The profound import of the changes we are experiencing is difficult to overstate. Many of the effects are being felt in the expanding demands for rules and order being imposed on the legal system. Alan Hunt argued that `[t]he central problematic of juristic theory has been to provide a socially persuasive-that is relevant to a particular sociohistorical situation-account of the grounds of legitimacy of the existing legal order and through that of the existing social order.'(fn5) Yet at the point where we most need a `socially persuasive account' we are in an increasingly intense situation of dispute and conflict over what should be the terms of that account.

In analyzing the lamentable conditions he witnessed emerging in Europe, Albert Schweitzer observed that we face one of the most critical challenges in our history.(fn6) He warned that the sheer magnitude of what we are experiencing represents a unique situation.(fn7) If this warning is correct, our history may provide less guidance in finding answers than we would like. One of the most critical differences Schweitzer and others have perceived is captured in his description of the rise of ever more sweeping and pervasive institutional control over our lives. While institutions have always played key roles in shaping our lives and culture, the expansion of their dominance, capability and persuasiveness, and the lack of positive behavioral values within the primary secular institutions have combined into a profoundly dehumanizing and inescapable force.

In terms of understanding how we should deal with the social transformation we have been experiencing for more than a generation, Schweitzer argued:

[N]o historical analogy can tell us much. The past has, no doubt, seen the struggle of the free-thinking individual against the fettered spirit of a whole society, but the problem has never presented itself on the scale on which it does to-day, because the fettering of the collective spirit . . . by modern organizations, [by] modern unreflectiveness, and [by] modern popular passions, is a phenomenon without precedent in history.(fn8)
It is important to understand the implications of Schweitzer's threepart analysis. The troubling difference he identifies is being powered by not a single isolated factor but the powerful combination of dehumanizing institutional control with the enhanced techniques provided by our `persuasion machinery.' Added to this is the lack of deep and 660

keen critical thought and the reliance on fads, stereotypes and unreflective political passions that have coalesced into a system that seems incapable of being effectively managed or engaging in honest discourse. That is the context in which we are attempting to construct a socially persuasive account strong enough to guide our difficult choices. The problem, however, is that we cannot construct a substantive moral account on which enough of us can agree. Given this reality we must more than ever be willing to submit our disputes to mitigation and partial resolution through the processes of the adversary system. We are caught within the dynamics of a culture whose primary characteristics are conflict and change. For the foreseeable future we must rely on the authoritative processes of the adversary system as a central device by which that conflict and change are managed.
----------
**What you are asked to do**
Carry the passage above on Schweitzer, social conflict, and the adversary system forward from its final sentence, in the same voice.

**Dataset content**
----------
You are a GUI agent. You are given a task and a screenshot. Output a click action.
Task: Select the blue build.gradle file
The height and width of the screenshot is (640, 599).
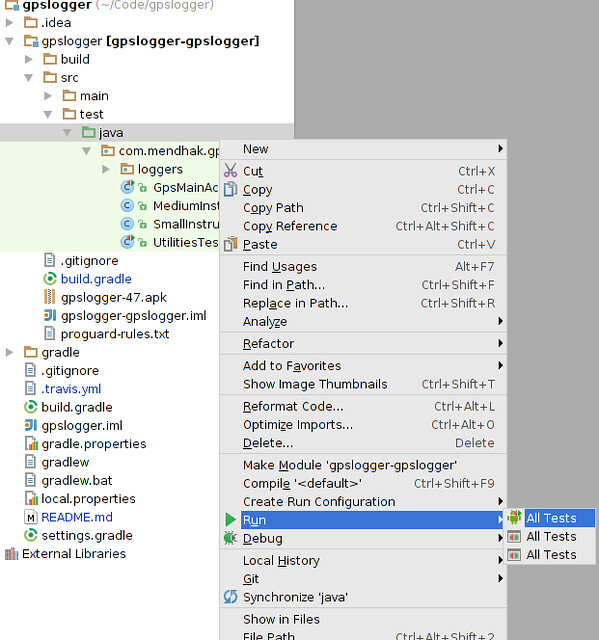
----------
**Expected answer**
II. THE IDEA OF ORDERED CONFLICT

A premise developed in this essay is that ordered conflict is a necessary, productive, and inevitable part of our society and that it is implicit in the idea of ordered liberty. James Madison recognized the need to balance competing interests in his analysis of factious groups. Madison's insight rests at the center of my argument. In Federalist No. 10, Madison set out the idea of faction in the following words:

By a faction I understand a number of citizens, whether amounting to a majority or minority of the whole, who are united and actuated by some common impulse of passion, or of interest, adverse to the rights of other citizens, or to the permanent and aggregate interests of the community.(fn9)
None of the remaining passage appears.